India: Oh Lovely Dawn

I stumbled across a whole bunch of old articles related to India on Time magazine’s website. Here‘s one about Indian independence and the political hue cry that surrounded it:

As the great day approached, Indians thanked their varied gods and rejoiced with special prayers, poems and songs. Poetess Sarojini Naidu set the theme in a radio message: “Oh lovely dawn of freedom that breaks in gold and purple over the ancient capital o . .!”

lessing with Ashes. Even such an agnostic as Jawaharlal Nehru, on the eve of becoming India’s first Prime Minister, fell into the religious spirit.

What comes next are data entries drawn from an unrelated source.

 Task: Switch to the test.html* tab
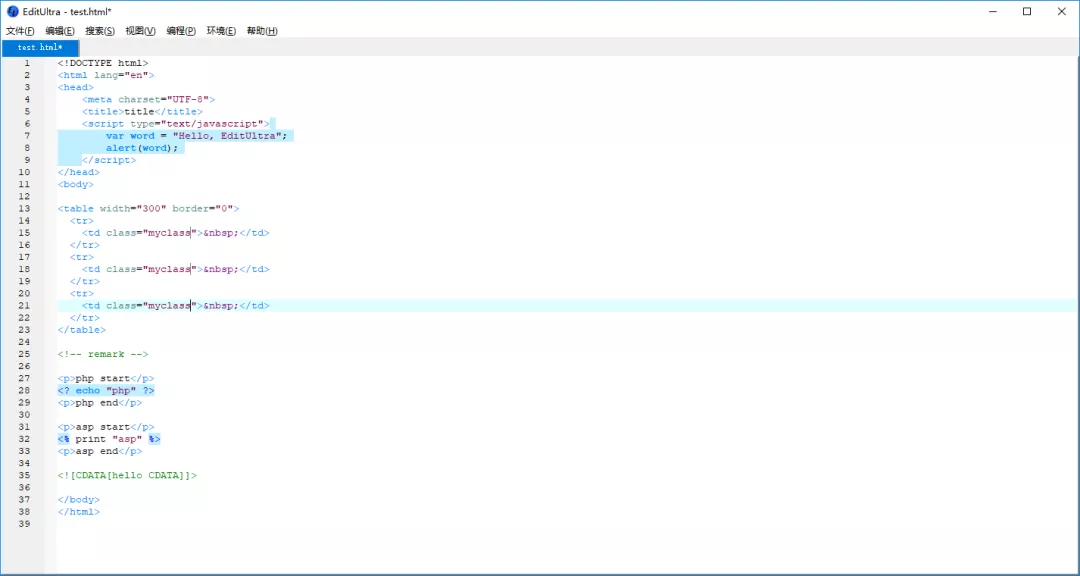coord(40,47)
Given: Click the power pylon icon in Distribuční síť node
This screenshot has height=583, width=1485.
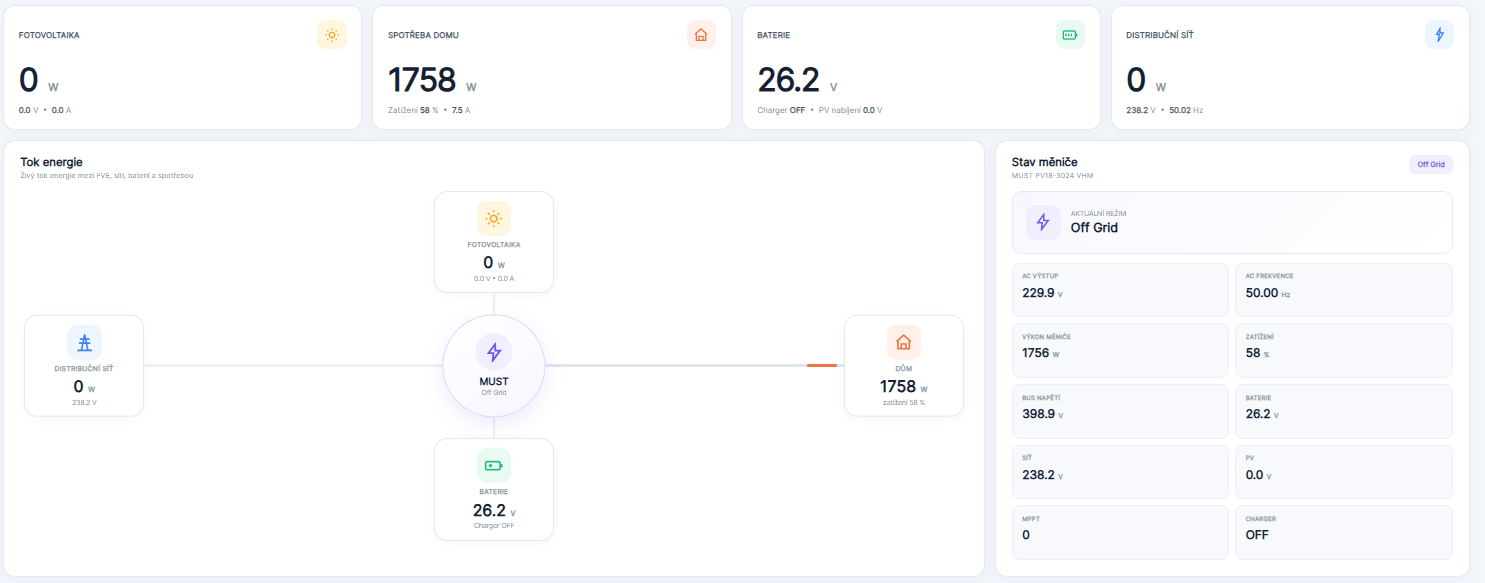Looking at the screenshot, I should click(x=84, y=343).
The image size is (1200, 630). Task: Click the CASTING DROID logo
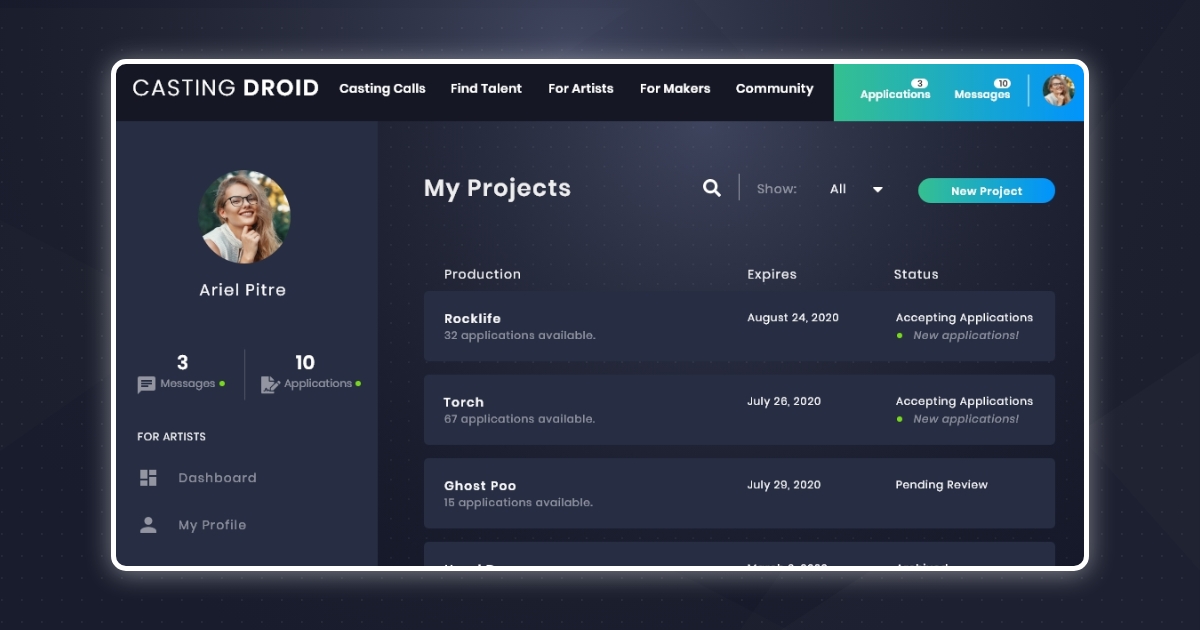tap(225, 88)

From Tanjore in south India came two emissaries of Sri Amblavana Desigar, head of a sannyasi order of Hindu ascetics. Sri Amblavana thought that Nehru, as first Indian head of a really Indian Government ought, like ancient Hindu kings, to receive the symbol of power and authority from Hindu holy men.

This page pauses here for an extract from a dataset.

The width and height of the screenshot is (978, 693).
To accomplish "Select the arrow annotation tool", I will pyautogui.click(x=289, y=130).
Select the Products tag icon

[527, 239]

With the emissaries came south India’s most famous player of the nagasaram, a special kind of Indian flute. Like other sannyasis, who abstain from hair-cutting and hair-combing, the two emissaries wore their long hair properly matted and wound round their heads. Their naked chests and foreheads were streaked with sacred ash, blessed by Sri Amblavana. In an ancient Ford, the evening of Aug. 14, they began their slow, solemn progress to Nehru’s house. Ahead walked the flutist, stopping every 100 yards or so to sit on the road and play his flute for about 15 minutes. Another escort bore a large silver platter. On it was the pithambaram (cloth of God), a costly silk fabric with patterns of golden thread.

When at last they reached Nehru’s house, the flutist played while the sannyasis awaited an invitation from Nehru.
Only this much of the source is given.